Recensioni

Non contento di aver rimesso in funzione il giocattolo Pixies,
il buon Charles Thompson IV (a.k.a. Frank Black) procede imperterrito
con i suoi progetti in solitaria: l’anno scorso è toccato alla
stupefacente rilettura dei suoi classici insieme ai Two Pale Boys (Frank Black Francis), oggi è il turno di questo Honeycombche, diciamolo subito, è uno di quei dischi che non lasciano
alternative. E si fa presto a spiegare il perché: registrato l’anno
scorso a Nashville in soli quattro giorni nelle pause del tour della
reunion, l’album è un viaggio nella tradizione country e nel soul più
classico. Niente di più lontano da quanto normalmente ci si aspetta dal
nostro Grande Uomo, insomma; anzi Frank appare praticamente
irriconoscibile, intento a modulare con voce calda e confidenziale
(altro che urla psicotiche à la David Thomas…) su basi suonate con
estrema perizia da sessionmen di lusso come Buddy Miller, Spooner
Oldham e Steve Cropper, distanti anni luce dalle partiture sghembe e
nervose che il Nostro ha ripreso a portare in giro con la sua creatura
principale.
Semplice capriccio d’artista – della serie
“era una vita che volevo fare un disco così”- o frutto di una spontanea
esigenza espressiva? Visto il personaggio, ci piace pensare a entrambe
le cose. Passato lo stupore iniziale, Honeycomb suona sincero e ispirato, come se il cambio di pelle fosse del tutto naturale – e se si pensa a un classico come Here Comes Your Man o a certe trame nascoste del periodo di Trompe Le Monde allora
ecco che i conti, finalmente, tornano. La scrittura, asciutta e sciolta
come non mai, sorprende in più punti: Another Velvet Nightmare è puro
distillato Cohen (musica, voce e liriche paiono spuntar fuori da New Skin For The Old Ceremony),
Go Find Your Saint sembra uscita dal repertorio di Tom Petty, Selky
Bride e la title track mostrano come certe acrobazie armoniche alla Doolittle si adattino alla perfezione al più classico southern country, mentre l’orecchiabilità contagiosa di I Burn Today e ancor più della corale Sing For Joy palesano come la vena melodica di Black sia sempre in ottima forma.
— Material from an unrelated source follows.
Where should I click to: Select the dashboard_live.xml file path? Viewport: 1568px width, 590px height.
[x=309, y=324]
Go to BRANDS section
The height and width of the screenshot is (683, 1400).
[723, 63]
Che dire poi della morbidezza soul tra Al Green e Van Morrison di Dark End Of The Street, della melodia solare di Sunday Sunny Mill… (queste ultime due sono cover), del duetto naif con la – ormai ex – moglie Jeanette Wright in Strange Goodbye, della ultra-classica coda chitarristica di My Life Is In Storage (una meraviglia di cui solo Mr. Cropper è capace)?
Per farla breve, siamo davanti a un disco di gran classe. E anche se il tanto atteso e fantomatico nuovo album dei Pixies(in apparente lavorazione da qualche tempo) non dovesse uscire mai, non
c’è di che rattristarsi: Frank Black saprà sempre come stupirci.